Disseminated infection (mycobacteremia) with Mycobacterium tuberculosis (dMTB) has been documented by our group in 10-25% of patients with HIV infection in Africa using lysis-centrifugation blood culture techniques. Unlike pulmonary tuberculosis (pMTB), most cases of dMTB are not recognized or treated and death ensues rapidly. Thus, in developing countries dMTB may be a more important cause of HIV-associated mortality than pMTB. Risk factors for dMTB have not been identified and it is not known if most cases are due to reactivation or to newly acquired infection. We hypothesize that most cases of dMTB are due to newly acquired MTB infection in patients without prior infection with MTB, non-tuberculous mycobacteria (NTM), or Mycobacterium bovis, Bacille Calmette-Guerin (BCG). Mycobacterial immunization in early HIV infection is a potential strategy to prevent dMTB in adults with AIDS. Heat-inactivated Mycobacterium vaccae (MV) is an investigational vaccine prepared by heat inactivation of an NTM, and has been shown protective against MTB in several animal models. Studies conducted by our group in the United States and in Zambia indicate that a 5 dose series of MV is safe in patients with HIV infection and induces a human cellular immune response to mycobacterial antigens. Our hypothesis is that MV immunization will reduce the risk of HIV-associated dMTB by 50%. Our specific aims are: (1) To define risk factors for HIV-associated disseminated tuberculosis and to assess the relative contributions of reactivation versus new infection in the pathogenesis of disseminated tuberculosis, and (2) To assess the safety and efficacy of a 5-dose schedule of inactivated MV vaccine for the prevention of HIV-associated pulmonary and disseminated tuberculosis.
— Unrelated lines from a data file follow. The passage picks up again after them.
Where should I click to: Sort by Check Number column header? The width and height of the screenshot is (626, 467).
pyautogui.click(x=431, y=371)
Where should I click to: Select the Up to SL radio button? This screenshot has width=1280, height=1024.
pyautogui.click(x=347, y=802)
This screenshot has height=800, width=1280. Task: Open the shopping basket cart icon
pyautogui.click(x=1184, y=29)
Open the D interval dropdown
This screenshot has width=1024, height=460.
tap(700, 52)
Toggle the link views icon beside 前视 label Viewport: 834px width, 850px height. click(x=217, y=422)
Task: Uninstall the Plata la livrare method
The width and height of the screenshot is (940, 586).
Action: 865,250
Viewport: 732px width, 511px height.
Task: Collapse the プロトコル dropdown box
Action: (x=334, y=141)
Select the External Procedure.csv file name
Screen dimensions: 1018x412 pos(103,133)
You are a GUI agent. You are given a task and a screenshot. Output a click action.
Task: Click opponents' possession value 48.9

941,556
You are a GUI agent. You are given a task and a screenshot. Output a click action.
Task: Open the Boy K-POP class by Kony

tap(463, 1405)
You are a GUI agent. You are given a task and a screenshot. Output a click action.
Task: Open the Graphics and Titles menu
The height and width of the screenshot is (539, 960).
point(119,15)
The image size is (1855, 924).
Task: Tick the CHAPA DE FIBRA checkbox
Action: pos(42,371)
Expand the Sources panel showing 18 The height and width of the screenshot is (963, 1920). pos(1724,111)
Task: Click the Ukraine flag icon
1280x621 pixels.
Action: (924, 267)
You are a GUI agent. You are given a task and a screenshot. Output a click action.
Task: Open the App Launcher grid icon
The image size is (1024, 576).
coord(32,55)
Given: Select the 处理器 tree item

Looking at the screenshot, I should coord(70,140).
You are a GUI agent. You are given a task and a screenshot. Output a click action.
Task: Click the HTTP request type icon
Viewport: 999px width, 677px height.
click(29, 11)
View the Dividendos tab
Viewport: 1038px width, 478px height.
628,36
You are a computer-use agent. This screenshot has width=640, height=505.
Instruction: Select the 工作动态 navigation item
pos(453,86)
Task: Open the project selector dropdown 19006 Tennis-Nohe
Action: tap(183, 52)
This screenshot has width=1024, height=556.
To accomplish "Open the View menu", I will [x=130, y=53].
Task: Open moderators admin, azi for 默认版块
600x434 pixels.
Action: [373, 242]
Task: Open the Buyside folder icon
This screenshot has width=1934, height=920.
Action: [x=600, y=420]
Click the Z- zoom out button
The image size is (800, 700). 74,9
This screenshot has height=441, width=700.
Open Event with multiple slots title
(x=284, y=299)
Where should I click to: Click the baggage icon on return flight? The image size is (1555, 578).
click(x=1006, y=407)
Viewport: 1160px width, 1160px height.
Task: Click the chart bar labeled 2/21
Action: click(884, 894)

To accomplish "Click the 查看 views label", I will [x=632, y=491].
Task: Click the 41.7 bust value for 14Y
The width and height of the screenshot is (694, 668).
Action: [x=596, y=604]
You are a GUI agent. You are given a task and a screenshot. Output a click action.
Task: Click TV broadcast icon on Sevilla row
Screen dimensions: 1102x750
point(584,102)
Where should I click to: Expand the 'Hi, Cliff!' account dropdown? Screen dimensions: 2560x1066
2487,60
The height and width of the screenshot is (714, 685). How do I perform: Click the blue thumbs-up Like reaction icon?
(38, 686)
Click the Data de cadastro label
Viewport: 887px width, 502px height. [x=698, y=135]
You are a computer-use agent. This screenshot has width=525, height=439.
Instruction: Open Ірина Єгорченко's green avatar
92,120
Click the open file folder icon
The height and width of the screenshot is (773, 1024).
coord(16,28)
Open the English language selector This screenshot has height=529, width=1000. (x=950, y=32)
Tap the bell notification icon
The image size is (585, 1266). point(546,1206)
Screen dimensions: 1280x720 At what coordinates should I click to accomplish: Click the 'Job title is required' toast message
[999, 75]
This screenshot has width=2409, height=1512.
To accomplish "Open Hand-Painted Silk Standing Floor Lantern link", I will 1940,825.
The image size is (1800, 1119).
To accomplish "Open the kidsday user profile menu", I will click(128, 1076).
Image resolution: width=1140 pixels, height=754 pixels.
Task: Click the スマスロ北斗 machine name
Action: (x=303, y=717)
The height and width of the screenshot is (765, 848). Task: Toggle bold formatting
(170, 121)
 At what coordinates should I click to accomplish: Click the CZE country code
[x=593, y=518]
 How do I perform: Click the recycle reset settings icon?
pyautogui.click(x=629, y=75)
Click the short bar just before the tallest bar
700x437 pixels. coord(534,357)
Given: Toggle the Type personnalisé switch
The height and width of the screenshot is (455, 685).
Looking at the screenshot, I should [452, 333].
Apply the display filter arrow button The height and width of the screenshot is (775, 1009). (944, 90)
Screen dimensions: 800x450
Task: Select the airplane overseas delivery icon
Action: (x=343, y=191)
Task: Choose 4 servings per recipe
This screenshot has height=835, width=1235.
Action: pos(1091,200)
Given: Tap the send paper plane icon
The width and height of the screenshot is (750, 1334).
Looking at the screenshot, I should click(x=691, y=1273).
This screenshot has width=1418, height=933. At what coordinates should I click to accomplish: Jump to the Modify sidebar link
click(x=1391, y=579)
2274 HIV-positive patients and 100 HIV-negative controls will be entered in a 5-year study in Tanzania. Baseline evaluation will include history, examination for BCG scar, chest x-ray, dual skin tests with purified protein derivative (PPD) and Mycobacterium avium sensitin (MAS), and assay for lymphocyte proliferation response and interferon-gamma production in response to MV sonicate, ESAT-6 (a protein antigen unique to MTB) and MTB antigen 85. Subjects with PPD reactions ≥5 mm will receive 6 months of prophylaxis with isoniazid. All subjects will be randomized 1:1 to receive a 5 dose series of MV or placebo over 12 months with repeat skin test and in vitro studies after 5 doses of vaccine (14 months). A subset of 100 HIV positive subjects will have additional follow up visits to assess vaccine side effects and to assess immunogenicity after 3 doses (6 months). All subjects will be followed every 3 months for 3-5 years to assess new pMTB (microbiologic or clinical diagnosis) or dMTB (microbiologic diagnosis). All isolates will have susceptibility tests and IS6110 DNA fingerprinting performed. Potential risk factors for dMTB, including baseline skin test and in vitro immunologic responses, will be assessed in placebo and vaccine groups. Vaccine efficacy against dMTB and pMTB in HIV-positive subjects will be determined, and post immunization skin test and in vitro immunologic responses used to identify a surrogate marker of efficacy. The proposed study has important implications for the reduction in mortality from HIV-associated tuberculosis and for design of future trials of new vaccines against tuberculosis.